> YOUR GOAL: Output only the lines that run from the line holding "Screen dimensions: 1680x1050" to the end of the data below, including both ends, without any pictures.

** Opening DATASET EXTRACT block **

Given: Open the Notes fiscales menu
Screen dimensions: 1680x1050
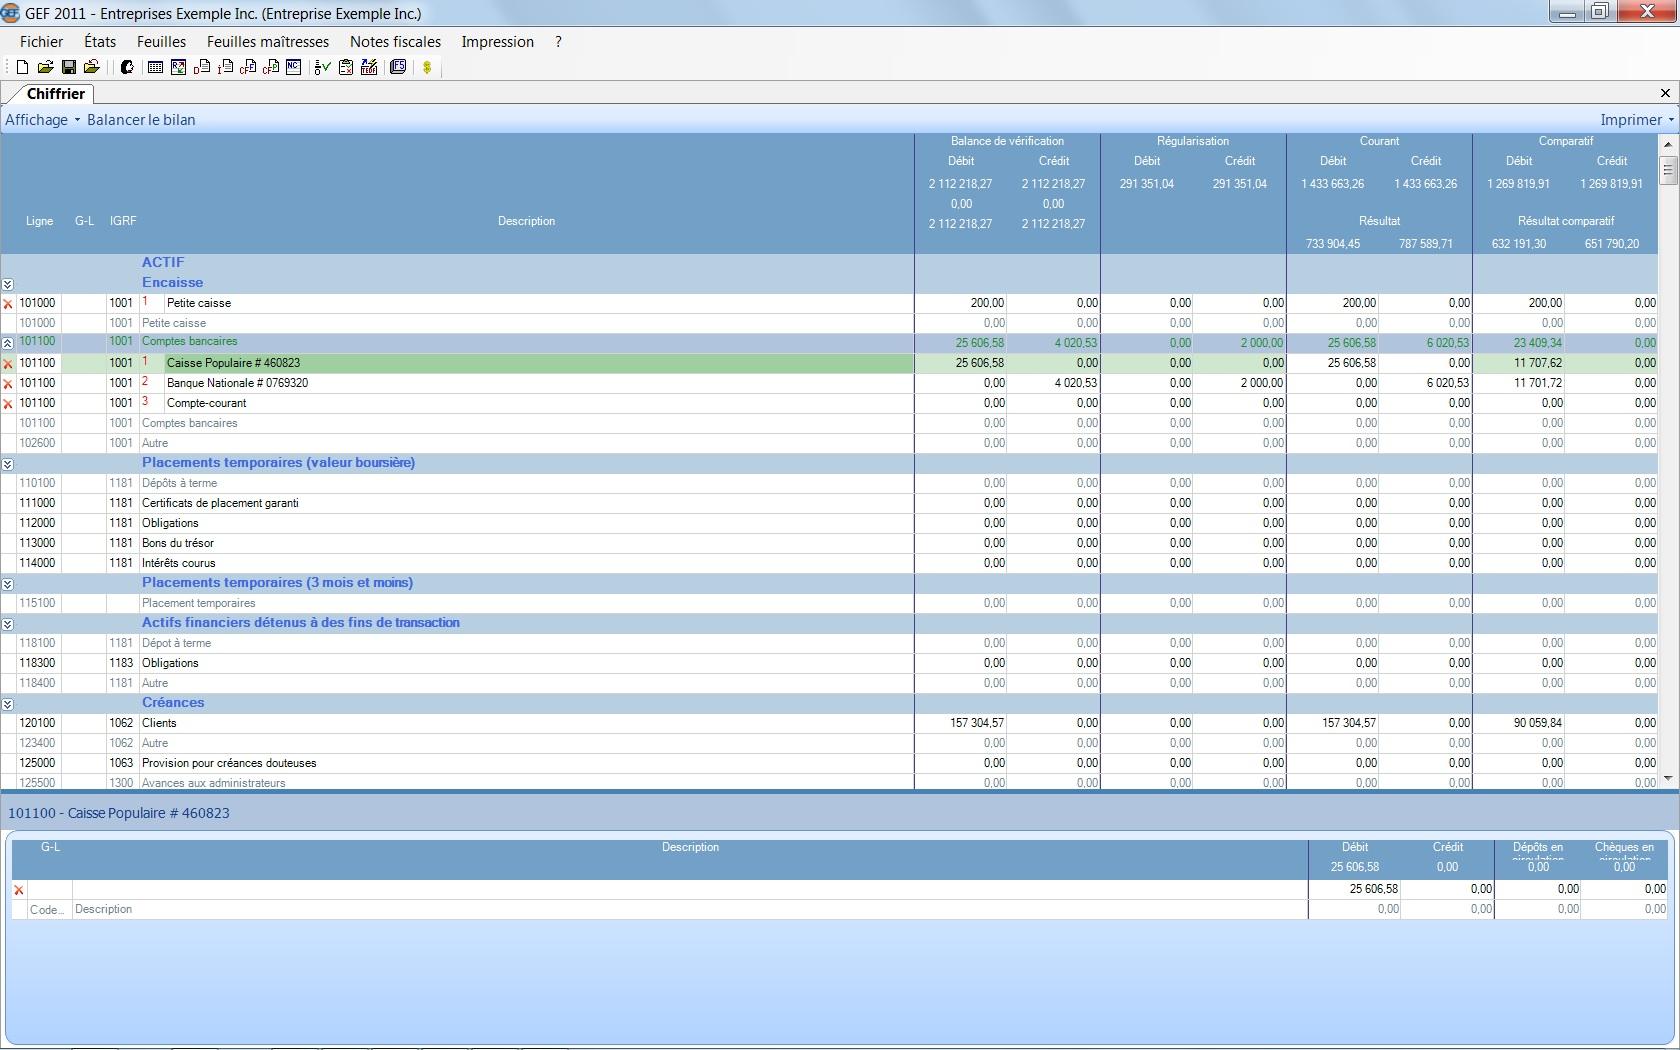Looking at the screenshot, I should [395, 42].
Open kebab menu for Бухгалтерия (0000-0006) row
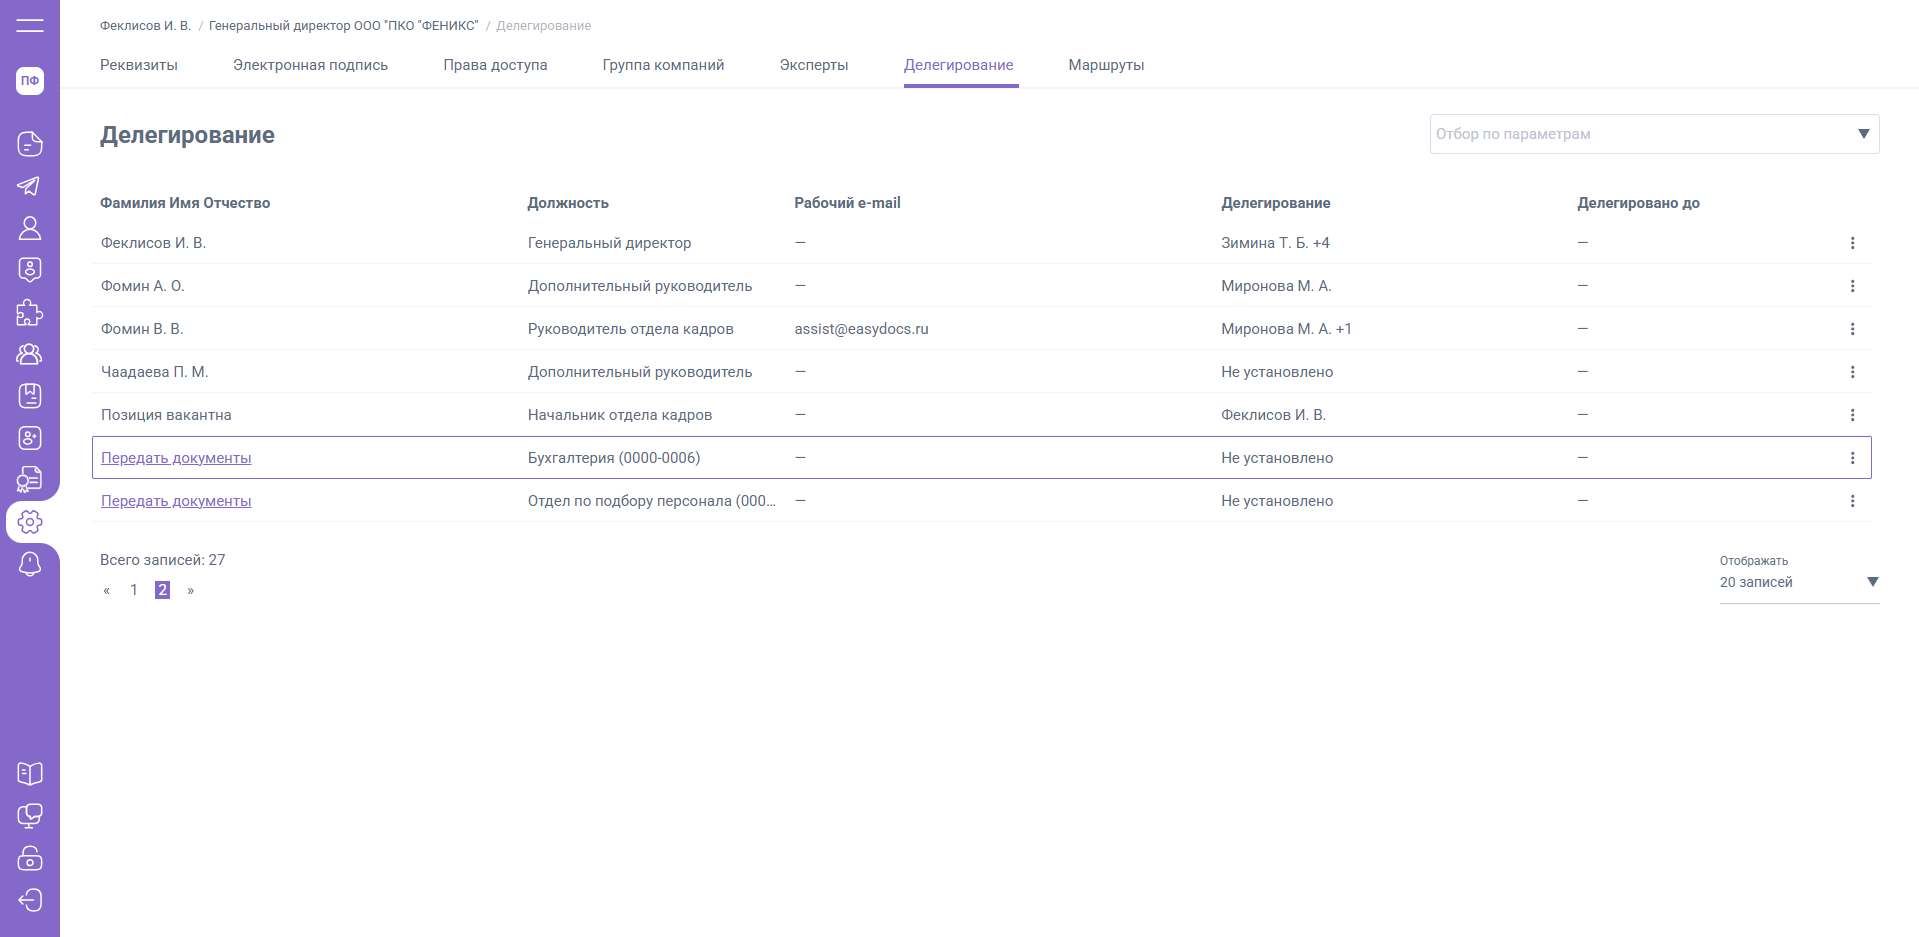This screenshot has width=1919, height=937. (1852, 458)
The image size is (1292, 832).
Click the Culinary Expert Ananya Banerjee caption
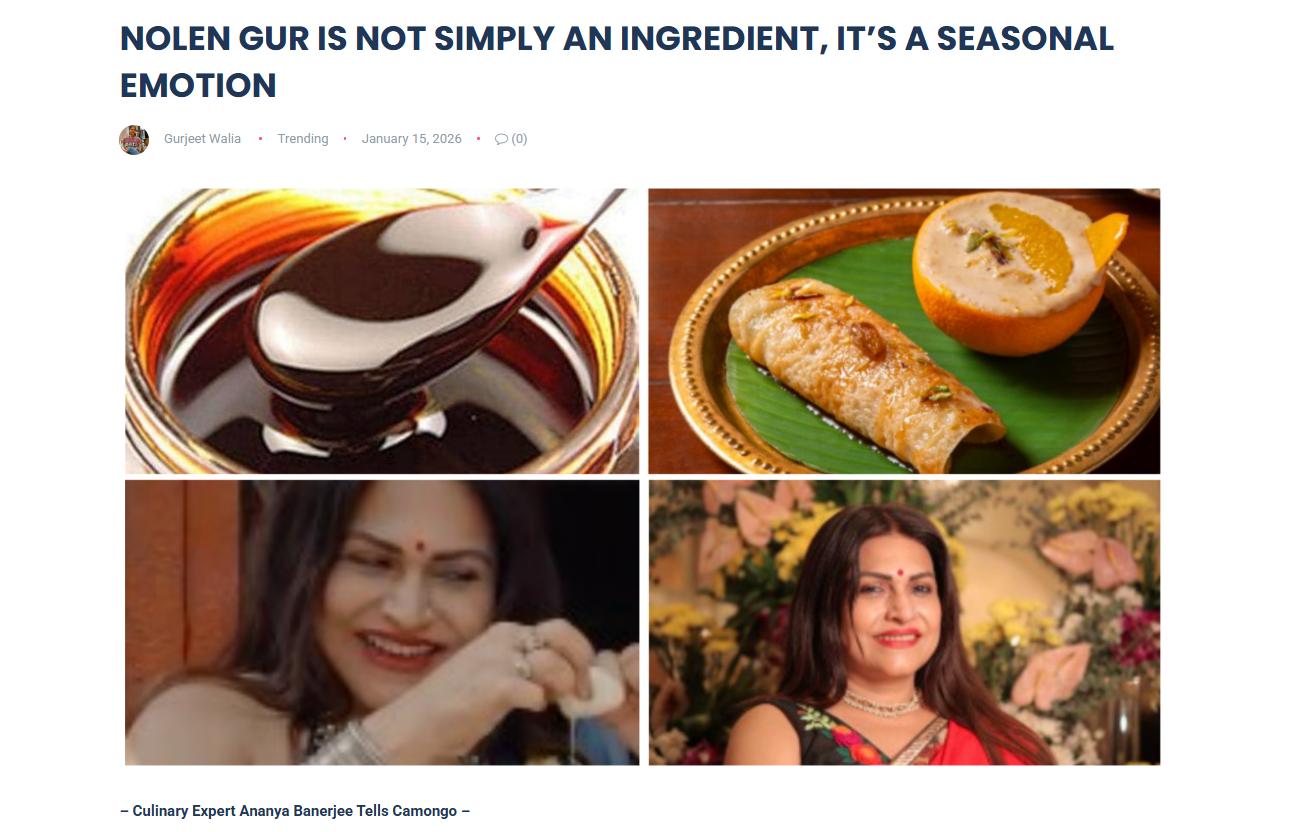click(295, 811)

** Closing DATASET EXTRACT block **

> TASK RESPONSE:
Screen dimensions: 1680x1050
Looking at the screenshot, I should [395, 42].
Open kebab menu for Бухгалтерия (0000-0006) row
This screenshot has width=1919, height=937. (1852, 458)
The image size is (1292, 832).
Click the Culinary Expert Ananya Banerjee caption
click(295, 811)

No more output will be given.